This week Darren Dreger reported that the Edmonton Oilers offered the Philadelphia Flyers three 2nd round draft picks in exchange for defenseman Braydon Coburn at the 2013 NHL entry draft. Paul Holmgren turned down the offer, to the distress of many Flyers fans. Over the past few years, Coburn has become the latest Flyers defenseman that is easy to hate. The fact that he was drafted 8th overall, and has all of the physical tools to be a great defenseman makes it even more upsetting when he struggles to succeed.
This season, however, Coburn has emerged as the Flyers top defenseman. He logs big minutes, he makes smart defensive plays, and he uses his skating to break out of the zone smoothly. He is still prone to the occasional mental breakdown, but his mistakes have been kept to a minimum this year. There are a few reasons why I believe Coburn has emerged this season:
CRAIG BERUBE HAS CONFIDENCE IN COBURN
Craig Berube was promoted to the Flyers coaching staff in October of the 2006-2007 season. Coburn was traded to the Flyers at the trade deadline of that same season. Coburn turned 22 three days after being traded to the Flyers and Craig Berube has had a front row seat to his career. Berube has seen the ups and downs, and he knows Coburns’ game as well as anyone.

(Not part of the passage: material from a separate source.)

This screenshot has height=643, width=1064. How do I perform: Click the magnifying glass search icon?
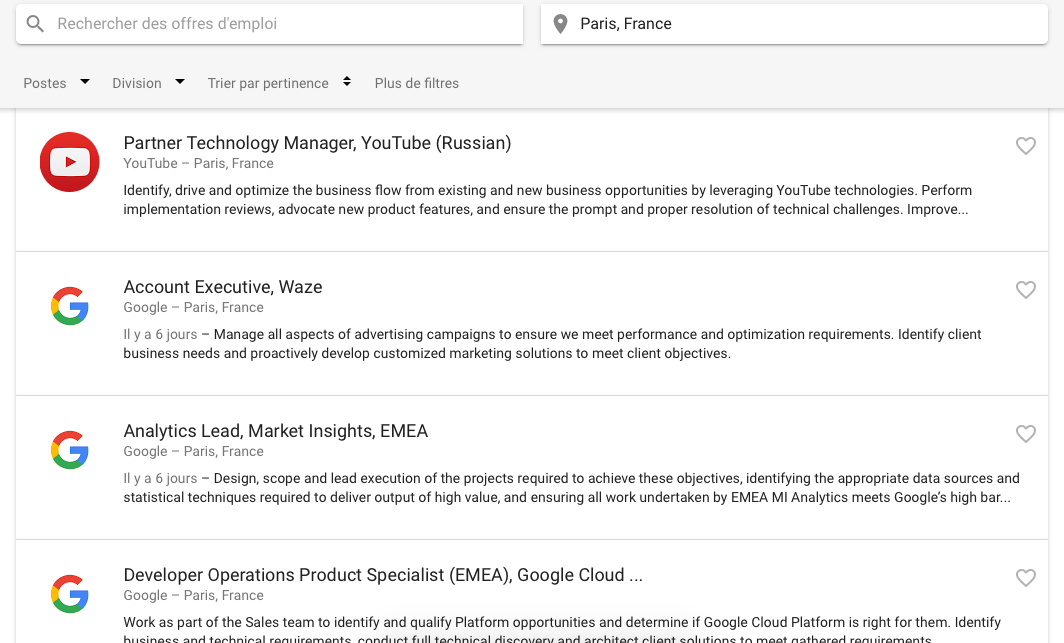[35, 23]
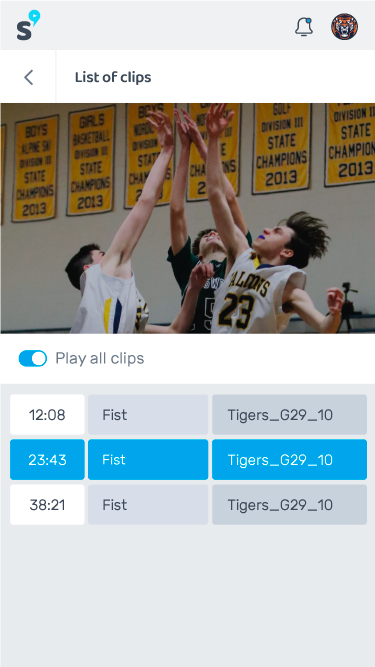
Task: Select the 12:08 clip timestamp
Action: click(x=47, y=415)
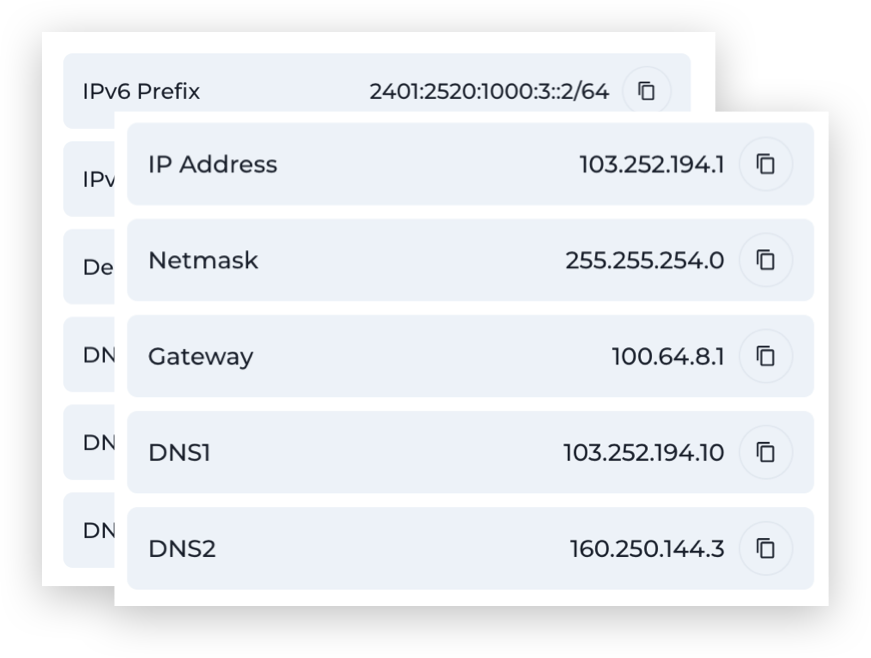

I do not presume to know anything about their personal relationship, but it is clear that Berube trusts Coburn based upon his ice time. Coburn leads the Flyers in ice time with 22:39 a night and plays an average of 4:02 per game on the penalty kill. Over the Flyers last four games he is averaging 24:45, including an astounding 28:31 against the arch-rival Penguins.

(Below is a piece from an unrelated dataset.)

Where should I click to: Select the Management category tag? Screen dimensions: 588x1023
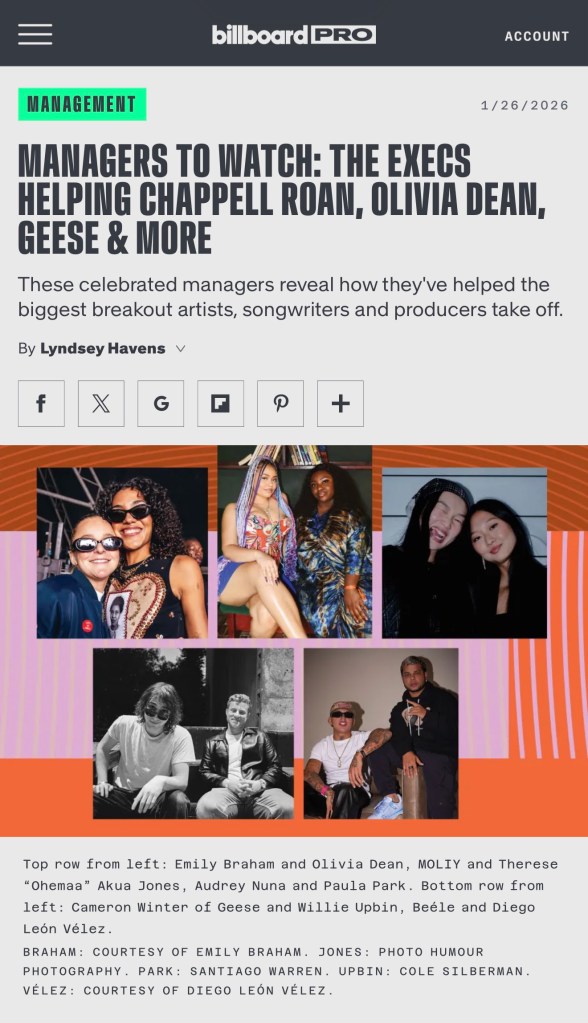pyautogui.click(x=82, y=104)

Coburn may not be much of an offensive dynamo, but with Berube’s new defensive minded system, Coburn may just be the guy he needs. Coburn is a smooth skater and is making smart decisions. His size and skating ability make him a great fit for Berube’s system.
COBURN IS A PART OF THE TEAM’S LEADERSHIP GROUP
During the Flyers preseason games, fans got a look at the team’s leaders within the locker room. With the team split on September 16 and the captain out with an injury, six guys had to wear an ‘A’ on their sweater. One of them was Braydon Coburn.
Having been a part of this team for over six seasons gives Coburn a perspective of the team that many of the younger players do not have. Coburn is now 28 years old and is right in the middle of his prime. He is no longer a prospect, and he has shown that by his play and his leadership. During the Flyers early season struggles, you could tell that Coburn had a firm grasp on the reality of the situation by the way that he handled himself and the things that he said.
COBURN HAS BEEN REUNITED WITH TIMONEN
During much of his time in Philadelphia, Coburn has been the defense partner of Kimmo Timonen. Late in the 2011-2012 season the Flyers acquired Nicklas Grossmann and he was immediately paired with Coburn. The duo formed the team’s “shut-down” pair for the 2012 stretch run and the 2013 season. Timonen, on the other hand, was paired with Luke Schenn last year.
At the start of this season, Peter Laviolette reunited Timonen and Coburn. However, Craig Berube put Coburn back with Grossmann upon his ascension to the head coach position. Coburn and Grossmann do not play poorly together; however, they are a one dimensional defense pair. As a unit, they generate very little in terms of offense or puck movement. Coburn and Timonen, on the other hand, have a great mix of size, mobility, defensive awareness, and offensive ability. Being placed with Timonen (who started off VERY poorly this season but is beginning to show glimpses of his former self) gives Coburn more freedom to utilize the special areas of his game.
Following last season, I would have told you that Luke Schenn and Erik Gustafsson were poised to become the Flyers top blue liners in 2013-2014 and for many years to come. I would have also welcomed a trade of Coburn. However, this year, Braydon Coburn has made himself essential to the success of the team. Coburn may never again reach his 2007-2008 offensive output of 9 goals and 27 assists, but he does not have to. The things he does this year are more important. Coburn logs the most, and hardest, minutes of any Flyer and the trust that Berube has in him is palpable. He has emerged as a leader on this young team and is reunited with his long-time defense partner Kimmo Timonen.
You may not notice Coburn on a nightly basis, but Bryan Way put it best last night, “as is the hallmark of all great defensive defensemen, he goes unnoticed most nights.” If I had to pick a winner of the Barry Ashbee trophy (Flyers best defenseman) at this stage in the season, the answer is clear: Braydon Coburn.